The manufacturer of large-scale special metal products has conducted some site investigations, including partial cleanup work in 2014 (under a 2007 agreed order with Ecology), to determine if contamination on the site is a source of pollutants in Duwamish sediments.
The five-mile Lower Duwamish Waterway is a sediment cleanup site, jointly managed by Ecology and the U.S. Environmental Protection Agency. Ecology oversees a variety of efforts to control sources of pollution that could recontaminate waterway sediments after cleanup – including cleanups at contaminated sites along or near the Duwamish.
“This site still has contamination that could flow with groundwater back to the river and its bank,” said Robert Warren, regional supervisor for Ecology’s Toxics Cleanup Program. “We’re involved with other industrial sites with similar threats. All of these cleanups are critical to the overall Duwamish cleanup, and its goals of protecting public health and the environment.”
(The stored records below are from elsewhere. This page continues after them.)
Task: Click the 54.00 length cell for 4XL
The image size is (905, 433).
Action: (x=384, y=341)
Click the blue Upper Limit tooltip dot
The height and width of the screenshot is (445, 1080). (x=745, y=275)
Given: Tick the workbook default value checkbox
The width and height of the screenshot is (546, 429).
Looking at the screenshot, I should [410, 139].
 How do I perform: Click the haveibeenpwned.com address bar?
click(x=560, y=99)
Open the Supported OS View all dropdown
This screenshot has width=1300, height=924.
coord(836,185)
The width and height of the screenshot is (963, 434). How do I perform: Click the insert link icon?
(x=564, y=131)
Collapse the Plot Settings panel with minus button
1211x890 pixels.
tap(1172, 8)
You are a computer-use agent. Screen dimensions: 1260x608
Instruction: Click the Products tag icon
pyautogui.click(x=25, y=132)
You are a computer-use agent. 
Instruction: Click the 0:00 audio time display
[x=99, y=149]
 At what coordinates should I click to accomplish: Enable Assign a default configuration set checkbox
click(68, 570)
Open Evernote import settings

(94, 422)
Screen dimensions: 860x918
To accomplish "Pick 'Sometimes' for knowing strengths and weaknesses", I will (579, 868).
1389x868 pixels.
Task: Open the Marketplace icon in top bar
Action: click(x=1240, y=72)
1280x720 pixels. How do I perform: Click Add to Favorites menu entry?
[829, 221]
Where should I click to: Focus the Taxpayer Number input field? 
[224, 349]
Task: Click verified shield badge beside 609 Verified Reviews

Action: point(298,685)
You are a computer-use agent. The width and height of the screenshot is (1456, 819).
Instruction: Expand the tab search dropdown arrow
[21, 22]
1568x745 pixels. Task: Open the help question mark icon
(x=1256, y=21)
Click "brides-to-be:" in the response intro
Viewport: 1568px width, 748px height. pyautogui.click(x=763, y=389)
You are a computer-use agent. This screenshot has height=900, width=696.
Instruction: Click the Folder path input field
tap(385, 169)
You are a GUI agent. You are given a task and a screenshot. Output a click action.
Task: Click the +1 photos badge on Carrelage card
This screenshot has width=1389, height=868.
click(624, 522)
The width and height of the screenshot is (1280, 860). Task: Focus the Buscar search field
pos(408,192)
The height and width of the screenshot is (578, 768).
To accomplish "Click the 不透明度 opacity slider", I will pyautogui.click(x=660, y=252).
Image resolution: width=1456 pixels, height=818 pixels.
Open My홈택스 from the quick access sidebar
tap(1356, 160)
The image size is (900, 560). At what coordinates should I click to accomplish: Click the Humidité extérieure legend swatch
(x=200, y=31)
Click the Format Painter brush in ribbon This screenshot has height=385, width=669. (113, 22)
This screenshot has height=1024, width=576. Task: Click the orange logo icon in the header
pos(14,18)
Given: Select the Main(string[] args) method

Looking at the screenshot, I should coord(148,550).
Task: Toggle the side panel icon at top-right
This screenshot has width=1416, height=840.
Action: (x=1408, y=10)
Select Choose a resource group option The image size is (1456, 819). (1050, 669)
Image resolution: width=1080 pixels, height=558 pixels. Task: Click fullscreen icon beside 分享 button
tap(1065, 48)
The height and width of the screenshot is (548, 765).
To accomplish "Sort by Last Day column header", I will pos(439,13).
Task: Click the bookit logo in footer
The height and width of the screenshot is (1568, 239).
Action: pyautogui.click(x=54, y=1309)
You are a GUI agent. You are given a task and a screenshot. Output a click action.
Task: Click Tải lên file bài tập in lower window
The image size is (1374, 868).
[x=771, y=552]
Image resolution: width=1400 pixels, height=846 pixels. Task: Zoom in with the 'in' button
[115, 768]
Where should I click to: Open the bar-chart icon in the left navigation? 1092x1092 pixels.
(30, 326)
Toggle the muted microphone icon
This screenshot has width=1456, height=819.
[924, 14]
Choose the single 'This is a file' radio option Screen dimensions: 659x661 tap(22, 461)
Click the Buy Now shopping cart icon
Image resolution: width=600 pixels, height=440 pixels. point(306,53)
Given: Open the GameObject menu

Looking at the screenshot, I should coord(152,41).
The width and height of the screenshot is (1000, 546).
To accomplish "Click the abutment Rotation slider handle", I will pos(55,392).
Ecology issued an enforcement order directing Jorgensen to complete a site investigation and study of cleanup options throughout its 21-acre property, located at 8531 East Marginal Way S.
Earlier studies of the site identified contaminants including polychlorinated biphenyls (PCBs), petroleum compounds and metals, in soil and groundwater. Ecology has agreed orders for cleanup studies or other actions at 18 sites along or near the Duwamish Waterway.
Ecology is accepting public comment on the order through April 23, 2015.